Harry Potter and the Order of the Phoenix reported a loss of $167 million in 2010 even though the film grossed $1 billion and cost $200 million!

How do studios manage to produce this sleight of hand?

There are several methods. The first naturally consists of overcharging subsidiaries for numerous services. We’re waiting to see how the film works to adjust all of this, naturally. So the money stays in the same house but changes hands in the accounts.

Another method is to pool production costs. That is to say, produce several films at the same time and allocate the losses/costs from one to the other, depending on the needs. Impossible to navigate in the event of an audit or control!

Last classic method: overheads… Drawer concept in which you can slide whatever you want. Practical for suddenly charging undue costs to production, such as “consulting”, “studies”, “marketing research”…

This is how the biggest box office hits can end up posting colossal losses.

As a result, it is well known in Hollywood that being paid in “net points” (percentage of profits) corresponds to receiving nothing at all. Because there will be no profits.

The powerful in Hollywood (actors, directors, etc.) who want a share in success are paid in “big points” (percentage of gross revenues), that is to say a percentage of gross turnover.

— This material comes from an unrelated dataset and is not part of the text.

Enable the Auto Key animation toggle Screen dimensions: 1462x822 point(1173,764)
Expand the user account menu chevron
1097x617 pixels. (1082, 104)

If the studio pockets $10 after paying the exhibitors (cinemas) and an actor signed for 10% of the gross revenues, he will receive $1, whether the film is a flop or a success.

Note that there is also another agreement that studios can sign with their partners (actors, directors, etc.), called “cash break”, and which consists of giving the person a percentage of the gross turnover after having deducted expenses that have been contractually defined in advance. It’s a way to be interested in success in a fair way without the studio taking too much risk.